BEGIN Stored data
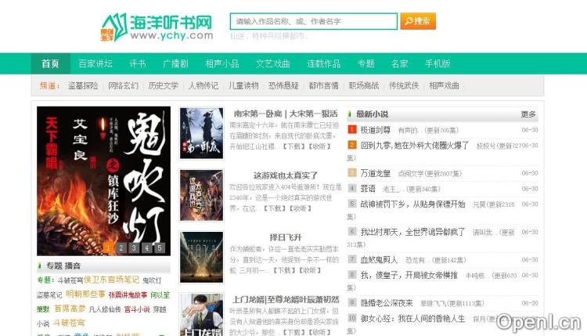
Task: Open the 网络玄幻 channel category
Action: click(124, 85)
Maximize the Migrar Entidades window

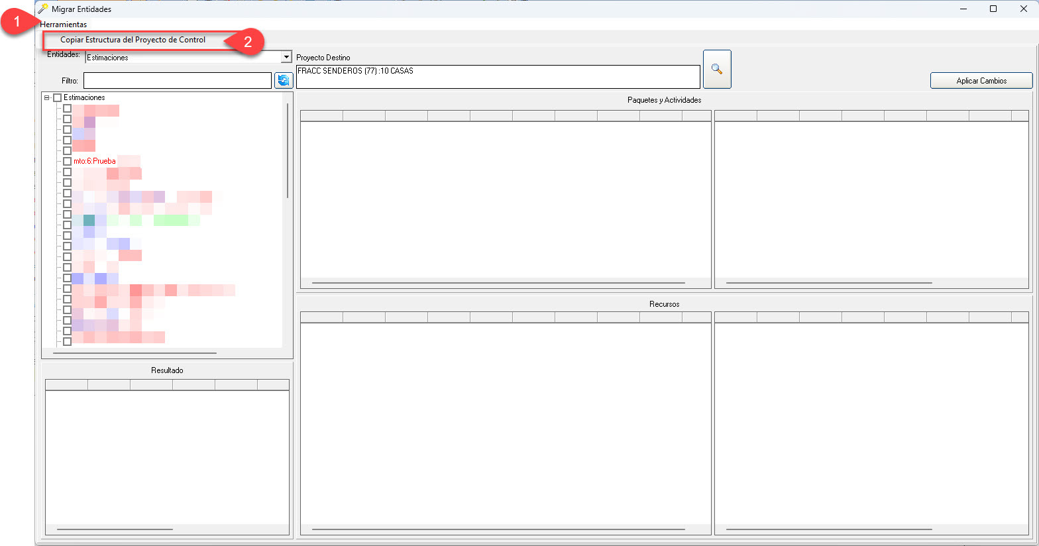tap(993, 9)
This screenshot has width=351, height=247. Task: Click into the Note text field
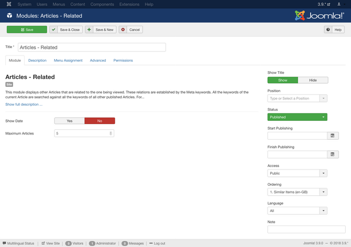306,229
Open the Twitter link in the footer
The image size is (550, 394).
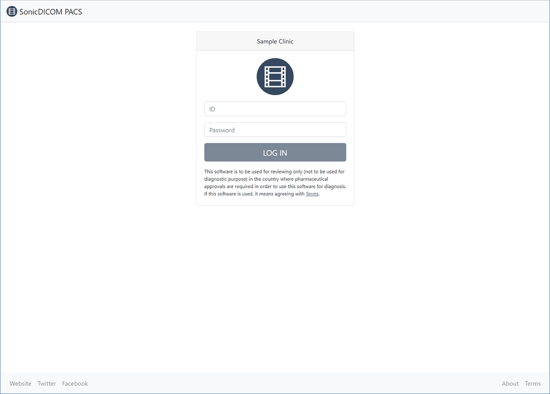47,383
END Stored data
BEGIN Stored data
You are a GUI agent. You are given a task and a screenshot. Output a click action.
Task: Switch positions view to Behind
END Stored data
- Your objective
The lines above starting at the one that contains "You are a GUI" and ending at the one that contains "Task: Switch positions view to Behind" must be transcribed exactly, and no other lines may appear.

- Solution
You are a GUI agent. You are given a task and a screenshot. Output a click action.
Task: Switch positions view to Behind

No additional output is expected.